> Entries provided:
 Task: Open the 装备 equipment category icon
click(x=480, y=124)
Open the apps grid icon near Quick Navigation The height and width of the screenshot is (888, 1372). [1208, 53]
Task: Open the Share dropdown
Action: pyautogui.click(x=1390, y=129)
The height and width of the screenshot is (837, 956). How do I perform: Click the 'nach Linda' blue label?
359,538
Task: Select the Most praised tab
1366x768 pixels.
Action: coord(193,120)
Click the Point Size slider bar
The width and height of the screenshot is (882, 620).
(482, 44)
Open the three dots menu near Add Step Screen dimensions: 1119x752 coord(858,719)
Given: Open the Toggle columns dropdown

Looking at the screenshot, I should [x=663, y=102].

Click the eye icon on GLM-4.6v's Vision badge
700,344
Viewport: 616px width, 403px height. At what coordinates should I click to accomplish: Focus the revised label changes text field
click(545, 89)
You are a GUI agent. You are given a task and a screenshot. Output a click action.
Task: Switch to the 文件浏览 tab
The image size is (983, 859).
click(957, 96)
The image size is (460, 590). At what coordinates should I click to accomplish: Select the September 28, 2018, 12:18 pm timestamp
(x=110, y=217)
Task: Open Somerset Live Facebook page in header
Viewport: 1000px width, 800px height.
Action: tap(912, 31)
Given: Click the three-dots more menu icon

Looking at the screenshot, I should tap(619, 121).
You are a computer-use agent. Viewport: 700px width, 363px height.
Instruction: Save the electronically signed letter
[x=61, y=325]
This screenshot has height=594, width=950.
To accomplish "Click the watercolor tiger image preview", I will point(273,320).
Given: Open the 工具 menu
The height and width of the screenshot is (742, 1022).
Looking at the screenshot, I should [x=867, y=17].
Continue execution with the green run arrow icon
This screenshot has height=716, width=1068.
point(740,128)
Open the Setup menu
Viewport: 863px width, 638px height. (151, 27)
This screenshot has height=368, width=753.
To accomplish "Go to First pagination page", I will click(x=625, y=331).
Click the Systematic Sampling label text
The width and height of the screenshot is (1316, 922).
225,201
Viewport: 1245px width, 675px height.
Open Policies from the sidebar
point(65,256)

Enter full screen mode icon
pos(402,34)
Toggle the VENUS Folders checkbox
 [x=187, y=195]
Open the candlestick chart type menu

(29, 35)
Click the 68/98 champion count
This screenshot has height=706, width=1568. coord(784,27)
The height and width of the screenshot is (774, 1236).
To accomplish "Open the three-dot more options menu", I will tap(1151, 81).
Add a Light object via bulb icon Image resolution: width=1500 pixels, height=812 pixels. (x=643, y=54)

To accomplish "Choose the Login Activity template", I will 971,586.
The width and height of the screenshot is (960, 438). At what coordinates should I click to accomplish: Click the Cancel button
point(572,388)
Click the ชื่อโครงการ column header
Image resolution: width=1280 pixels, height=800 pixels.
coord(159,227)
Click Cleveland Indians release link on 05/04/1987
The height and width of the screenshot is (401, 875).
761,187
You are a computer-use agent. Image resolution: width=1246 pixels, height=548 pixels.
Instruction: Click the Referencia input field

> Exercise brief: Set down exactly the lines that begin with the one containing "Click Cleveland Indians" and end with the last line above, and no others.

> Answer to the problem:
Click Cleveland Indians release link on 05/04/1987
The height and width of the screenshot is (401, 875).
761,187
You are a computer-use agent. Image resolution: width=1246 pixels, height=548 pixels.
Instruction: Click the Referencia input field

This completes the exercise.